The fund helps EU countries respond to emergencies and disasters. It has been activated to help in earthquakes, fires, floods and most recently to gather the necessary medical equipment to combat Covid-19.


Check out the timeline of EU measures to fight Covid-19 and mitigate its impact


Aiming to fill the gaps revealed by the pandemic, the EU Civil Protection Mechanism is being revamped.


In a vote on 27 April 2021, the Parliament confirmed its agreement with the Council ensuring €3.319 billion for the Civil Protection Mechanism from the EU's budget for 2021-2027 and the EU Recovery Instrument. To deploy help more quickly, the European Commission will be able to directly acquire resources under RescEU. Parliament also ensured sufficient resources for prevention, preparedness and response.

EU defence mechanism to save lives


Since its creation in 2001, the EU Civil Protection Mechanism, a collaborative system of mutual aid, has been activated more than 420 times to respond to natural and man-made disasters, inside and outside the EU, such as forest fires, floods, marine pollution, earthquakes, hurricanes, industrial accidents and other emergencies, including health crises.


During the current coronavirus outbreak, the Mechanism was used to support member states and national health systems, by coordinating the delivery of emergency medical supplies and personal protective equipment in Europe and around the globe. . It also helped to repatriate more than 90,000 EU citizens to Europe from all over the world.

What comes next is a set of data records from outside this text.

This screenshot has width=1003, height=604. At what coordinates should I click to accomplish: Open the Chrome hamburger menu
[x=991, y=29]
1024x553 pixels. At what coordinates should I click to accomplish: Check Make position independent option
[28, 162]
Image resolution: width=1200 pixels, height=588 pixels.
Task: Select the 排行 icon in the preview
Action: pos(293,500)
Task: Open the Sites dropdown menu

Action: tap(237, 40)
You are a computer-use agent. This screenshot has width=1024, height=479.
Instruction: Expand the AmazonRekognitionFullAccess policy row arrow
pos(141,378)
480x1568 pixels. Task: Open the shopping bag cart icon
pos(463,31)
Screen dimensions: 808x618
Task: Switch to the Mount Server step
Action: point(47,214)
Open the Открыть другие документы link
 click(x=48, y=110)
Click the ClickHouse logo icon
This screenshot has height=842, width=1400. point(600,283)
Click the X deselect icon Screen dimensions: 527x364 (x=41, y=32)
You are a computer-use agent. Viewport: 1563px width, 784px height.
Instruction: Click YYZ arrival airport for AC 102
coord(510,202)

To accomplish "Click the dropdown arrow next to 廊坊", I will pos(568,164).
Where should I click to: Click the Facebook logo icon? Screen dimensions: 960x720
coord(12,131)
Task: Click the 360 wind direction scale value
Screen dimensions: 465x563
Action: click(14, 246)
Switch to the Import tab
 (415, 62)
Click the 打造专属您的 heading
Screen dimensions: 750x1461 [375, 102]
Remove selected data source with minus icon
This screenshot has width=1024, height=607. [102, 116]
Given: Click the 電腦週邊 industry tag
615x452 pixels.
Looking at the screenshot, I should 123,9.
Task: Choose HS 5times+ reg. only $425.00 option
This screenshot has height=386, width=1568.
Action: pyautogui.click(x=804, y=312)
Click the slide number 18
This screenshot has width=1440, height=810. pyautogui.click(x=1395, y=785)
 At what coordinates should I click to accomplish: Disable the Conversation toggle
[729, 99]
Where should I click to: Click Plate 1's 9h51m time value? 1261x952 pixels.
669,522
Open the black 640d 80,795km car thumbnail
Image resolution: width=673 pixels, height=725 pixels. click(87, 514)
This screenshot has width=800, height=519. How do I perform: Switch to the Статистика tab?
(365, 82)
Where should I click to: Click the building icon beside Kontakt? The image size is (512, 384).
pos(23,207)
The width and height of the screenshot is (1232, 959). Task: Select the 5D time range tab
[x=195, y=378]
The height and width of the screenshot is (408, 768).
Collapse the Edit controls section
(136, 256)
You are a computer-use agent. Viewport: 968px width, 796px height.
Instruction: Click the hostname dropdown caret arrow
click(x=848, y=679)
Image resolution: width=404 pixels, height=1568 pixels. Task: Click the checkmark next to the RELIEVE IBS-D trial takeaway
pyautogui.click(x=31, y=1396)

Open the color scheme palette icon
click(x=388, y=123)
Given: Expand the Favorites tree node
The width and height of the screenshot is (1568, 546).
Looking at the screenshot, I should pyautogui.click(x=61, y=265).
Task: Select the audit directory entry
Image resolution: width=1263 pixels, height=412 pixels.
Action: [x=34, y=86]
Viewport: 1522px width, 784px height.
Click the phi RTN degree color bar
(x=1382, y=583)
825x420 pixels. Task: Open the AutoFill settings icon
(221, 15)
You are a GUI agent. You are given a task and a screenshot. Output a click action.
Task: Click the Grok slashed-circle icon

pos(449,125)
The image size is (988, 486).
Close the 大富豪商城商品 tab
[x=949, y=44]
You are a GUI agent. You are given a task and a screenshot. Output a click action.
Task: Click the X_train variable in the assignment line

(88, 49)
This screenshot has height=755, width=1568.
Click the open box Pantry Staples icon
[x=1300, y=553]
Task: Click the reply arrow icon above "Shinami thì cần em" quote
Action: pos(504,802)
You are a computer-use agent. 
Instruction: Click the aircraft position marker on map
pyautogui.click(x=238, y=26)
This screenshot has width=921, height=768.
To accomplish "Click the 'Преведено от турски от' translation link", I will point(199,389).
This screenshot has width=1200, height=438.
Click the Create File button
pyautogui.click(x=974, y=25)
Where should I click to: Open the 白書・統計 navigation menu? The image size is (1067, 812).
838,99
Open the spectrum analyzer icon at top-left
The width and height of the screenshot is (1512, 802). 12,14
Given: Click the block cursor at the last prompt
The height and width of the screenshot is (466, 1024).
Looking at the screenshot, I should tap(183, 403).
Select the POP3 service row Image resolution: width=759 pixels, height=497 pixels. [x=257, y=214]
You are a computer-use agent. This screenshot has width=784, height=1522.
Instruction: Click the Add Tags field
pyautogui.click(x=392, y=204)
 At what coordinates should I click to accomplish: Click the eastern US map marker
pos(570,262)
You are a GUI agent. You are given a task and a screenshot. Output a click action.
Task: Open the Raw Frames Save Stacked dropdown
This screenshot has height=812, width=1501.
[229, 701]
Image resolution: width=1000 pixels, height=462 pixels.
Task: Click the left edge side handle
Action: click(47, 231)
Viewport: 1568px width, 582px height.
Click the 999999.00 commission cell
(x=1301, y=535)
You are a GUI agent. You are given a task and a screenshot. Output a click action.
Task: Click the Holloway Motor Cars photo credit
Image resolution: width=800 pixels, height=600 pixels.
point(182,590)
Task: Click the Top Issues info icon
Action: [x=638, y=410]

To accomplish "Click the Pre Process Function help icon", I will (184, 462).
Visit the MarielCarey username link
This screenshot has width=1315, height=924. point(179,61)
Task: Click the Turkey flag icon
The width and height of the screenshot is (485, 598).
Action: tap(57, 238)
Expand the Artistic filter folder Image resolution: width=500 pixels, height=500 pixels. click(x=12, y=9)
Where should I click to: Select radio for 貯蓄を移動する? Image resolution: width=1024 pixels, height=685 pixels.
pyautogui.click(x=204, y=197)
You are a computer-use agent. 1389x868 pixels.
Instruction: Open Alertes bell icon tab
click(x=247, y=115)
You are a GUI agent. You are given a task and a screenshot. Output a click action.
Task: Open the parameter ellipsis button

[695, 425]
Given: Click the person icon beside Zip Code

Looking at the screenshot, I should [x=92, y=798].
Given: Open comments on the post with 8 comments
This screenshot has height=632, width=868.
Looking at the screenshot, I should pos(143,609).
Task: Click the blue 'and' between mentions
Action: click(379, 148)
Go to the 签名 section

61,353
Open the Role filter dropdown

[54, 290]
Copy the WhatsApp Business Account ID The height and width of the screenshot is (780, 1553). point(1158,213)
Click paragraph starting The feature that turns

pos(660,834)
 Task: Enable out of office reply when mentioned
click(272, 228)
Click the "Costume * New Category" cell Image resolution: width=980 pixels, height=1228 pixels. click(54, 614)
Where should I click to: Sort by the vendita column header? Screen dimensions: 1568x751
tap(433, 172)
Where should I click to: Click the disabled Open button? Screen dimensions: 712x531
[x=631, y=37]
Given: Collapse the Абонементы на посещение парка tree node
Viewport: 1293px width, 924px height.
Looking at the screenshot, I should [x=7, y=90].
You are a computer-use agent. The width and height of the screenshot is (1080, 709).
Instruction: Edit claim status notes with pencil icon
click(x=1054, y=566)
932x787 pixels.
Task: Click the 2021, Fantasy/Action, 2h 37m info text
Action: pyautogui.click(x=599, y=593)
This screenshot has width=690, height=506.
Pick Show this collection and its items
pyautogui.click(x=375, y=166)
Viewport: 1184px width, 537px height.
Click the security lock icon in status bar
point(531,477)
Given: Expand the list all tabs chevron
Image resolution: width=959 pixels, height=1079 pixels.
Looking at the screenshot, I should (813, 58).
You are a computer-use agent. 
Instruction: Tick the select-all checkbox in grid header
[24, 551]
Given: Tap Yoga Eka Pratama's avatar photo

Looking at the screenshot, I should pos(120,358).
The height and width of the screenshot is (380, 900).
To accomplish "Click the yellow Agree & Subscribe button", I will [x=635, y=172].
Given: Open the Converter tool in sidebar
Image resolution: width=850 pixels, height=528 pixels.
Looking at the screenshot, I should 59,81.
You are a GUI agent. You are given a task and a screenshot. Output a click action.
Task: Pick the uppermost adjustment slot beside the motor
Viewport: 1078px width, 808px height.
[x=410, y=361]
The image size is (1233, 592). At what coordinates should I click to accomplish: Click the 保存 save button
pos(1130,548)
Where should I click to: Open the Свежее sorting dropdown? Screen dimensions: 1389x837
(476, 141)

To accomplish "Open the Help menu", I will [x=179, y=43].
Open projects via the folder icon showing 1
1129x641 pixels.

EU-coordinated response to earthquake and flash floods in Albania  

Strengthening emergency response capacity


When an EU country is overwhelmed by a disaster, it can ask for help via the Mechanism. The Commission coordinates the response and covers at least 75% of the transport and operational costs.


In 2019, the EU developed a new European reserve of additional capacities called RescEU to directly assist when the resources deployed by member states are not enough.


In mid-March 2020, during the pandemic outbreak, medical stockpiling was also included as part of RescEU to help countries facing shortages of equipment. The rules backed by Parliament allow the EU to cover up to 100% of the funds needed for the deployment of the RescEU capacity, which is to be hosted by one or several member states.